Антон замер, всматриваясь во что-то в себе. И вдруг понял: человек должен узнать ее в лицо. Взглянуть и понять: это – мое родное небо. Он очень заволновался от этой мысли, потом горько усмехнулся: родное, а не войдешь, родное, а за семью печатями. Так что знай свое место, – сказал он сам себе. Прислонился лбом к стеклу и продолжал думать.
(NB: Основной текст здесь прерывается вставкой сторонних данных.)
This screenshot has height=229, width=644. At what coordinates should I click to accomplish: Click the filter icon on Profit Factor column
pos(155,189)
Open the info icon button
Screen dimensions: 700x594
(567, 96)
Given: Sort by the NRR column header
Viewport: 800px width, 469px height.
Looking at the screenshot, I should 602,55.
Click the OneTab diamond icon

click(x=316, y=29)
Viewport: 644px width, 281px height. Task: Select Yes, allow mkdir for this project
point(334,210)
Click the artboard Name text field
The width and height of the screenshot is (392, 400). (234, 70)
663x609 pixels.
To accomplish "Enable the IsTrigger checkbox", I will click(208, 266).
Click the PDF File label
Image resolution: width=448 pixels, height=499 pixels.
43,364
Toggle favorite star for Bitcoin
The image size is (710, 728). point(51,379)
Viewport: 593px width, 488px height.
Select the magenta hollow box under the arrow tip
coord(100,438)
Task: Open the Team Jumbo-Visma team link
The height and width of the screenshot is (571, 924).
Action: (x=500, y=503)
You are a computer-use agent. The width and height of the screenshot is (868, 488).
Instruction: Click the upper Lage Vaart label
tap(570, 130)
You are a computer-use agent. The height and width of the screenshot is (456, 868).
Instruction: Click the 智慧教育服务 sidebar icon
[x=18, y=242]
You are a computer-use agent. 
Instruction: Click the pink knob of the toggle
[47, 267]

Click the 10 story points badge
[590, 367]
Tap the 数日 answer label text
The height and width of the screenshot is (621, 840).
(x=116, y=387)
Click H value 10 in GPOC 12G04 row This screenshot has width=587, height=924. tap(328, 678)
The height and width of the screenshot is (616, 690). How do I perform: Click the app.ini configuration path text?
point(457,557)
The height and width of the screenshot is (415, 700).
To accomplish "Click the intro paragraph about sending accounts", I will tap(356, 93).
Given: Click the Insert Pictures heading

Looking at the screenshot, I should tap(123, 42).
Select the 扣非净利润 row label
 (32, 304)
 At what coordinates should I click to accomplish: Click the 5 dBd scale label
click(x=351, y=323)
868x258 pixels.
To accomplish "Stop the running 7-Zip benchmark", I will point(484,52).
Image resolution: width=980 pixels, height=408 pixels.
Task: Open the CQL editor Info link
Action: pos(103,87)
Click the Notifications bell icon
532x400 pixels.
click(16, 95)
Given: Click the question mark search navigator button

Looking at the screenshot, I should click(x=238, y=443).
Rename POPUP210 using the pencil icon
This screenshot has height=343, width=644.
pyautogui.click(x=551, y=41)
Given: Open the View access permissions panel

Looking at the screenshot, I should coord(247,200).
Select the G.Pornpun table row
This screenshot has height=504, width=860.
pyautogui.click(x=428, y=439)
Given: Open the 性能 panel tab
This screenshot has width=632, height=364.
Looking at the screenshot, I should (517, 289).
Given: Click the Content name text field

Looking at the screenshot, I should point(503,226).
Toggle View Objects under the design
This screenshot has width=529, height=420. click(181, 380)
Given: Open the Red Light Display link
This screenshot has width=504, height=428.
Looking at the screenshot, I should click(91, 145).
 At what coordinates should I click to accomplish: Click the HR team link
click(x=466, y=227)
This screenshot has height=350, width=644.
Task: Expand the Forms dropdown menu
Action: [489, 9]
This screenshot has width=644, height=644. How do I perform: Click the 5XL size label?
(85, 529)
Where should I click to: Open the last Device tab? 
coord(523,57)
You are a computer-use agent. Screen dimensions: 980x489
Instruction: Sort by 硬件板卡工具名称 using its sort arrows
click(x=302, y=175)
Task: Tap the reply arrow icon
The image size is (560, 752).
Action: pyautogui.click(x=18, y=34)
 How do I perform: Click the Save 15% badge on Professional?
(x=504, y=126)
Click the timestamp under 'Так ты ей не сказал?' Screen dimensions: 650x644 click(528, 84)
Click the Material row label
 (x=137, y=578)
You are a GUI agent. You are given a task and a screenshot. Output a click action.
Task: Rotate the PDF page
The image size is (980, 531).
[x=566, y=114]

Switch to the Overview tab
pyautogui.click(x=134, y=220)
Зверь прекрасен и счастлив по-своему. Совершенная естественность – это счастье. Но… Антону вспомнился айтматовский верблюд Каранар во всей своей великолепной мощи. Каранар и его хозяин – Едигей! Что верблюд, что хозяин – оба одной природы. И вот она естественность: «Подымет, закрутит и бросит…» Стихия! Стихия распоряжается нами. Что хочет, то и делает. Хозяйничает и в нашем сердце, как ей вздумается. «Все – от тебя зависит…» Ой, все ли?

Он сморщился, как от застарелой боли, запрокинул голову и крепко стиснул зубы, так что напряглись скулы. И понял вдруг, что если это вправду так, если стихия – госпожа, а мы у нее в подчинении, то нет миру выхода. Некуда уйти от страдания и зла. Боль будет громоздиться на боль, и так пока все не развалится.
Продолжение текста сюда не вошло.